Find "[tab] (207, 867)" and "Cara Simple Membersihkan" in the records below. Copy the lines holding them and every line between, exactly, and no others.

**Material supplied:**
· · ·

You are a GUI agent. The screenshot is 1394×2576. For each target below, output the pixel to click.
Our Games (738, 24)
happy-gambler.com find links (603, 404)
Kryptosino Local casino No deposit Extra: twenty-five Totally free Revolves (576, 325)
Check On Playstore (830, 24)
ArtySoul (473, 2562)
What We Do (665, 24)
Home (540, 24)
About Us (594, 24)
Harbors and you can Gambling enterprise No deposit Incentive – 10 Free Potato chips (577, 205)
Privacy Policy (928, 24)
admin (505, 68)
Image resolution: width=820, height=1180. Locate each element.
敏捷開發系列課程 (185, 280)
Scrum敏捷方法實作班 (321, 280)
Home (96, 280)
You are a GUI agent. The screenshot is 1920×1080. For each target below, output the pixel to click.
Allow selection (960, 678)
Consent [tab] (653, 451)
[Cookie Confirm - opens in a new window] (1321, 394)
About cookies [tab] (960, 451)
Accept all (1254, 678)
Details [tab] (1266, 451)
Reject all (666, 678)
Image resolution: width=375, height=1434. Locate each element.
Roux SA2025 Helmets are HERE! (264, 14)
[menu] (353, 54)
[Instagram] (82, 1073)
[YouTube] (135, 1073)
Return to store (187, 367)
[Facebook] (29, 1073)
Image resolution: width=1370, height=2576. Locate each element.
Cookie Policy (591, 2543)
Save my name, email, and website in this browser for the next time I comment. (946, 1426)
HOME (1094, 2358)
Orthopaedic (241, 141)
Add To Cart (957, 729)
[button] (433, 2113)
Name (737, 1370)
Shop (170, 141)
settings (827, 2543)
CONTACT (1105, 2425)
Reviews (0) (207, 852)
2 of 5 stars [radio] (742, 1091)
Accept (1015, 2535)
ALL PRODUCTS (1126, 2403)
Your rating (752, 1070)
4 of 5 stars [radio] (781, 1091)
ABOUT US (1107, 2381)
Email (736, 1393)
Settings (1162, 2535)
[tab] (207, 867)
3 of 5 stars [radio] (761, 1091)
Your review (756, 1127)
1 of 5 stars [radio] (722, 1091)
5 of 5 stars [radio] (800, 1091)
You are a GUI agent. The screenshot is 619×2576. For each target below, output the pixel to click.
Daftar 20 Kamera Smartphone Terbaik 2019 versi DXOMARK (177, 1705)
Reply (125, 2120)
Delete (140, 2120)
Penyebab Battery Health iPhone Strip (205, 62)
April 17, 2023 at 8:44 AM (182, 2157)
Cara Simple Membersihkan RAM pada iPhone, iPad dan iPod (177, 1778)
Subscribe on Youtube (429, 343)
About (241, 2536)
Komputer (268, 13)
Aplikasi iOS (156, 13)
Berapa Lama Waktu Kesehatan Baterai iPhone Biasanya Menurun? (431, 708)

· · ·

**Task response:**
[tab] (207, 867)
3 of 5 stars [radio] (761, 1091)
Your review (756, 1127)
1 of 5 stars [radio] (722, 1091)
5 of 5 stars [radio] (800, 1091)
You are a GUI agent. The screenshot is 619×2576. For each target below, output the pixel to click.
Daftar 20 Kamera Smartphone Terbaik 2019 versi DXOMARK (177, 1705)
Reply (125, 2120)
Delete (140, 2120)
Penyebab Battery Health iPhone Strip (205, 62)
April 17, 2023 at 8:44 AM (182, 2157)
Cara Simple Membersihkan RAM pada iPhone, iPad dan iPod (177, 1778)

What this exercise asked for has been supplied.